_RECORD EXCERPTS_

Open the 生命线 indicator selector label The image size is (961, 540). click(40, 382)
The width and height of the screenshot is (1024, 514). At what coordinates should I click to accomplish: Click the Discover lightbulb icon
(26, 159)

* * *

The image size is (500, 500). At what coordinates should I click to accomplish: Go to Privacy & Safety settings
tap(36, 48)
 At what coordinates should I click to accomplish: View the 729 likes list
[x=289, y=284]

* * *

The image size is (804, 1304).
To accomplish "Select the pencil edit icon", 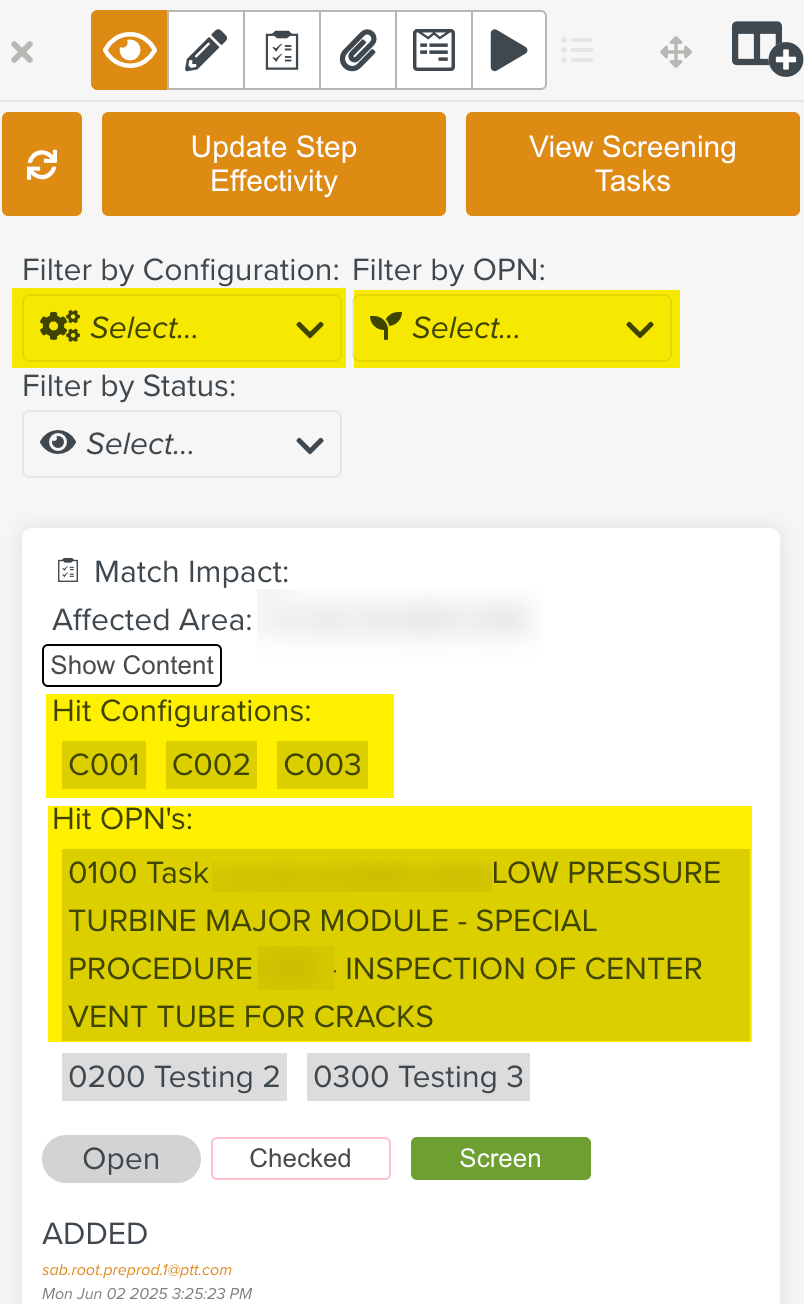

_EXERCISE_
The data above holds the lines to copy: start at the one with "The image size is (804, 1304).", stop at the one with "the pencil edit", include both, copy them exactly without pictures, and copy nothing else.

_OUTPUT FOR THIS EXERCISE_
The image size is (804, 1304).
To accomplish "Select the pencil edit icon", 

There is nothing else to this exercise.